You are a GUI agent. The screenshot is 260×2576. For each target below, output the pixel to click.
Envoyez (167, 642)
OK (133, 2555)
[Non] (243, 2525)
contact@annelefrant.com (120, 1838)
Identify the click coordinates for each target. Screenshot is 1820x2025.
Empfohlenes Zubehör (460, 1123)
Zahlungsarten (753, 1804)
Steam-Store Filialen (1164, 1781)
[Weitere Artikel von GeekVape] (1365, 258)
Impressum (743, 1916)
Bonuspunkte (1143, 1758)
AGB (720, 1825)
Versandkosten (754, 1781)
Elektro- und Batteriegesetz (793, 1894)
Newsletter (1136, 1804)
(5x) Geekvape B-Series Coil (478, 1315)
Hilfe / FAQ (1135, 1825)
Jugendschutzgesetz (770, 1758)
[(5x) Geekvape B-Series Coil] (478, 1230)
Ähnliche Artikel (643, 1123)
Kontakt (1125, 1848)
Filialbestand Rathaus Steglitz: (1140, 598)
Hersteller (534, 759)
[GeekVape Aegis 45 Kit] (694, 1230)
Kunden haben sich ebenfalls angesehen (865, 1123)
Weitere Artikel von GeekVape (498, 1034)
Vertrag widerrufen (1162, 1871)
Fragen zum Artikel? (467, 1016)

ACTION ITEM
Of the lines above, show those in which "click" appears.

EXERCISE OUTPUT
You are a GUI agent. The screenshot is 260×2576. For each target below, output the pixel to click.
Identify the click coordinates for each target. Screenshot is 1820x2025.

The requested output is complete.